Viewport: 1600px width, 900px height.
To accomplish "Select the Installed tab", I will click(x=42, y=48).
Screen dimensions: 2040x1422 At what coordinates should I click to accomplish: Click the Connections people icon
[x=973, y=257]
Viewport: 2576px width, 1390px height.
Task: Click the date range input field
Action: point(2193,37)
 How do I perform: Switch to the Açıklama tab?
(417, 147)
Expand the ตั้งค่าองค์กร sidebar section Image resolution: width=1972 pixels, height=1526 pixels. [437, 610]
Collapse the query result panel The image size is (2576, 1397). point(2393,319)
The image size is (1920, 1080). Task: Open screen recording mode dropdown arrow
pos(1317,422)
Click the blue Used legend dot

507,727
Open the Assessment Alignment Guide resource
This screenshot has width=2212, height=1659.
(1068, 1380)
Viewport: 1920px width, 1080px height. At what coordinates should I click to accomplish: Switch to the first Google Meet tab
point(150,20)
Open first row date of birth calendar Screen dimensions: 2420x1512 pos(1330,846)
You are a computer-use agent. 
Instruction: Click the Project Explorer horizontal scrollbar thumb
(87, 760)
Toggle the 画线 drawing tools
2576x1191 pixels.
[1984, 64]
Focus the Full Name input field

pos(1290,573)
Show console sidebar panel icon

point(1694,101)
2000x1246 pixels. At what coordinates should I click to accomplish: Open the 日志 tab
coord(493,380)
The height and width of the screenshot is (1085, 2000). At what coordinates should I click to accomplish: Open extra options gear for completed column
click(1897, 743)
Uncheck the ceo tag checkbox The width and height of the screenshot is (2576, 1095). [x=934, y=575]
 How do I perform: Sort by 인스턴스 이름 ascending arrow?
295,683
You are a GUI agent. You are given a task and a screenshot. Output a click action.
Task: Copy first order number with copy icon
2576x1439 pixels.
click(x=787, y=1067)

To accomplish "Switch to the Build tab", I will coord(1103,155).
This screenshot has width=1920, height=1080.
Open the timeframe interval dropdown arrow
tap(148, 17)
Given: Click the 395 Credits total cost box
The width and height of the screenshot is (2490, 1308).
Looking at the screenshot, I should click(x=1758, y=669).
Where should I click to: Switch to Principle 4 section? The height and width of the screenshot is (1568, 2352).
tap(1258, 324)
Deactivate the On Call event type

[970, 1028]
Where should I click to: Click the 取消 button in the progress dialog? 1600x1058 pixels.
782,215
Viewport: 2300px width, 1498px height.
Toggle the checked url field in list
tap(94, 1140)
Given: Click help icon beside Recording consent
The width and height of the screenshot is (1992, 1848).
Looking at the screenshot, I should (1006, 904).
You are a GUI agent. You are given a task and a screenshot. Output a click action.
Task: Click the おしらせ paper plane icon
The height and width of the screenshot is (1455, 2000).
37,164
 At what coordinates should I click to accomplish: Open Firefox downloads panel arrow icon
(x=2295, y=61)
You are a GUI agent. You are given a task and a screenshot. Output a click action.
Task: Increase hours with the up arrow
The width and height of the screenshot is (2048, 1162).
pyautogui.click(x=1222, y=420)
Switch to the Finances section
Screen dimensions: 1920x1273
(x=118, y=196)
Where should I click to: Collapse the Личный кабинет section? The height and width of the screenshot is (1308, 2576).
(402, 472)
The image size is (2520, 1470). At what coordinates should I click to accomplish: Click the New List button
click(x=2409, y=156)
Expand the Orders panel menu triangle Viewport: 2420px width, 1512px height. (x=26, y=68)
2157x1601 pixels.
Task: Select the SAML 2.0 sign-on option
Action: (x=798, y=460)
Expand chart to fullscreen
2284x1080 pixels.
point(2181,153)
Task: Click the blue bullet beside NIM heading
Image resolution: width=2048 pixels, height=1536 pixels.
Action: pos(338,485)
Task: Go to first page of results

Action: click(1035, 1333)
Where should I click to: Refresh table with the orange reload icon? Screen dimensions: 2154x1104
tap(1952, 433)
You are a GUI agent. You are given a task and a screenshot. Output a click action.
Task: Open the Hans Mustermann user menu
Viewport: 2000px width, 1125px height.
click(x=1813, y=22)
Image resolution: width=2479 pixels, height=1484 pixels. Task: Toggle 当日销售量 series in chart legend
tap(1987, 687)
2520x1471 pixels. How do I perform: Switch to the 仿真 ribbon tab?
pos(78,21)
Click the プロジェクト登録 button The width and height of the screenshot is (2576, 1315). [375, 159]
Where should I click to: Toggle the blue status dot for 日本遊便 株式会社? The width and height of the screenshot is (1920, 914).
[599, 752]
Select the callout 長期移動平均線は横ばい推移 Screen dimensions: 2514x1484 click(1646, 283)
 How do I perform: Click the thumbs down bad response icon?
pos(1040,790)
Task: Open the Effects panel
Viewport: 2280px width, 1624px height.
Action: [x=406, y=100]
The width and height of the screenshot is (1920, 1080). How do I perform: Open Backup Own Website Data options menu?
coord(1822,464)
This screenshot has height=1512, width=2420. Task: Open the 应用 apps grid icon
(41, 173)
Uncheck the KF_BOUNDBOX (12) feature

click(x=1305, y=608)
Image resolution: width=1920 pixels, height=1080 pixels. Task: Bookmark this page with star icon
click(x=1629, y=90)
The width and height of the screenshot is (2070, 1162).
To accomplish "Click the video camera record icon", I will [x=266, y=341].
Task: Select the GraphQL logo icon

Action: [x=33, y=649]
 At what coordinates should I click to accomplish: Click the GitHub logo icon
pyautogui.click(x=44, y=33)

# # # # # # #

[WHAT YOU NEED TO DO] The job here is to find each line above with the word "beside" and copy it.

[EXPECTED OUTPUT]
Given: Click help icon beside Recording consent
Task: Click the blue bullet beside NIM heading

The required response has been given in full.